Since we use dispatcher v2, which dispatches on hostname, we'll have to update /etc/config/hosts. Add an entry similar to the following. Ensure the first part of the domain starts with dashboard.:

127.0.0.1 dashboard.localhost

In this example, combined with docker-compose.dev.yml it should be accessible on dashboard.localhost:81

login (all environments)

For now, we use specic logins for the dashboard users. Each environement has its own passwords. To add a user, make sure to have installed mu-cli first. Then in docker-compose.override.yml

  dashboard-login
    environment:
      MU_APPLICATION_SALT: 'a_random_string_with_sufficient_entropy_hence_not_this_one'

You can generate by running mu script project-scripts generate-dashboard-login and following the steps. Restart migrations and it should work. Note: on DEV and QA, the passwords will be kept in on the server in docker-compose.override.yml

Additional notes:

mu-search is disabled

For performance reasons, mu-search is currently disabled.

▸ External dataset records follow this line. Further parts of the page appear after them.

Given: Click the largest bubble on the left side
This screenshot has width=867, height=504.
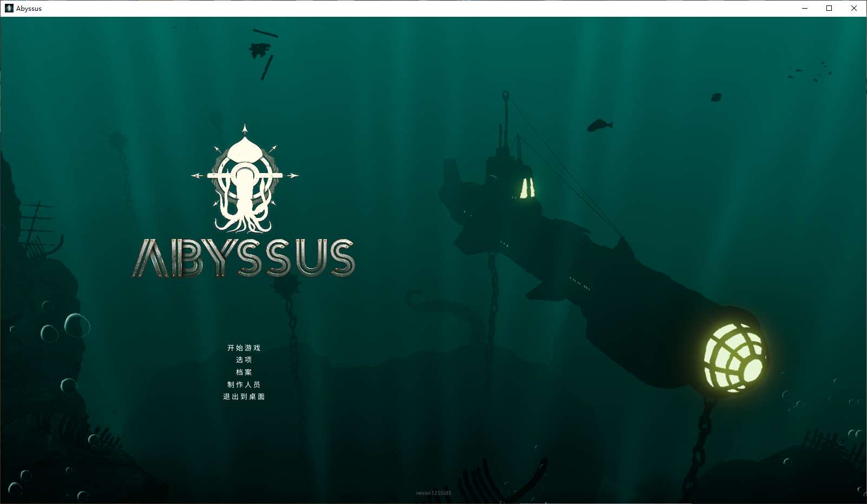Looking at the screenshot, I should pos(77,325).
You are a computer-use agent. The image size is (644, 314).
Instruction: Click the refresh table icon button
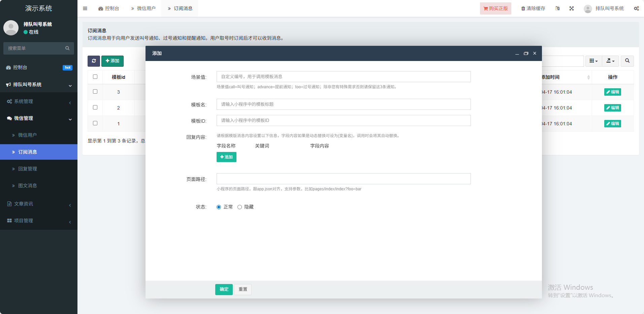[94, 61]
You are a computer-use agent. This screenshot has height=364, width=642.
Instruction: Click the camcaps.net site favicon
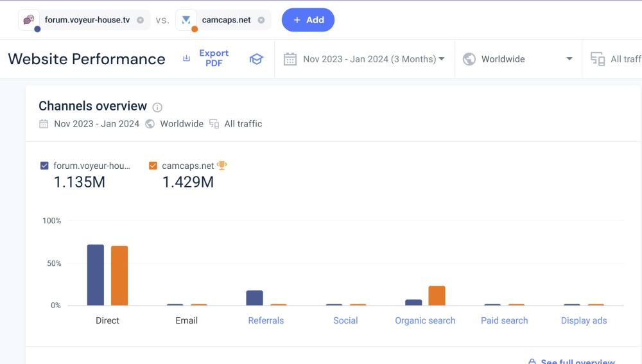(x=186, y=20)
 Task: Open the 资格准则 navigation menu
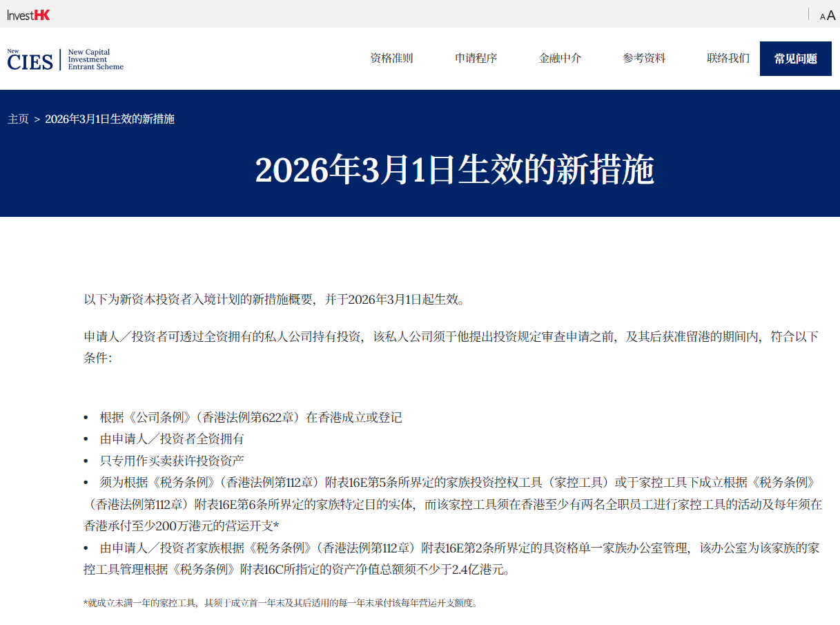click(x=391, y=59)
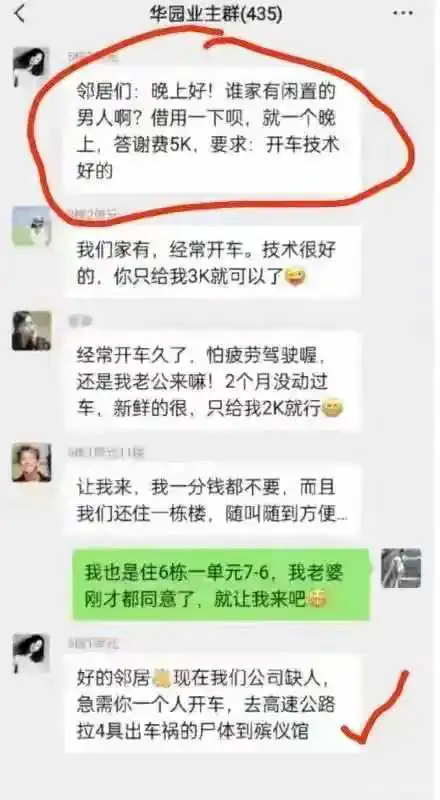
Task: Click the tongue-out emoji after 3K就可以了
Action: 294,278
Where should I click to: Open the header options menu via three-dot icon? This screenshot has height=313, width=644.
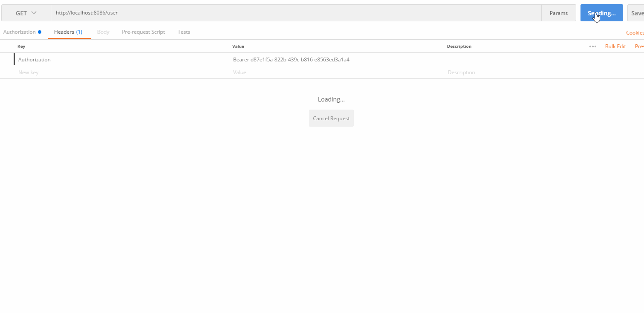pyautogui.click(x=592, y=46)
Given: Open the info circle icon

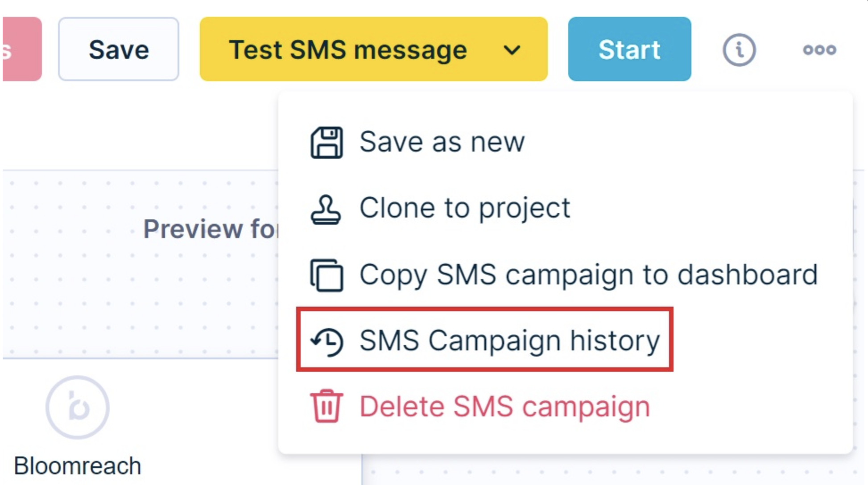Looking at the screenshot, I should tap(739, 49).
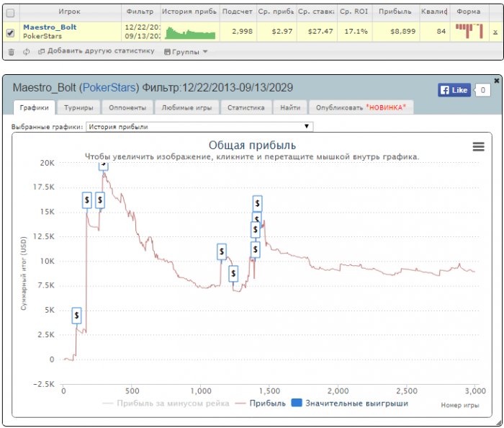Toggle the blue Значительные выигрыши legend swatch

297,403
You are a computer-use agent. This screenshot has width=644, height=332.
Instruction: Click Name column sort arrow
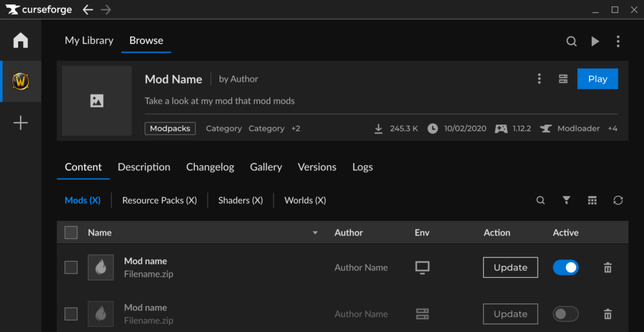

elasticsearch max_shards_per_node

By default elastic search has not enough shards for all org graph. This will crash search and a workaround should be applied

drc exec elasticsearch bash
curl -X PUT localhost:9200/_cluster/settings -H "Content-Type: application/json" -d '{ "persistent": { "cluster.max_shards_per_node": "7000" } }'
exit
drc up -d

Performance

  • The default virtuoso settings might be too weak if you need to ingest the production data. Hence, there is better config, you can take over in your docker-compose.override.yml
  virtuoso:
    volumes:
      - ./data/db:/data
      - ./config/virtuoso/virtuoso-production.ini:/data/virtuoso.ini
      - ./config/virtuoso/:/opt/virtuoso-scripts

Scripts

  • Build elasticsearch config:
    • make the scripts/project/build-elasticsearch-config/build.sh executable (chmod a+x)
    • make sure the virtuoso image is running
    • run mu script project-scripts build-elasticsearch-config

Vendor API

Some vendors need access to specific data inside Loket; as such, we expose an API that allows them to query data from their own designated graphs.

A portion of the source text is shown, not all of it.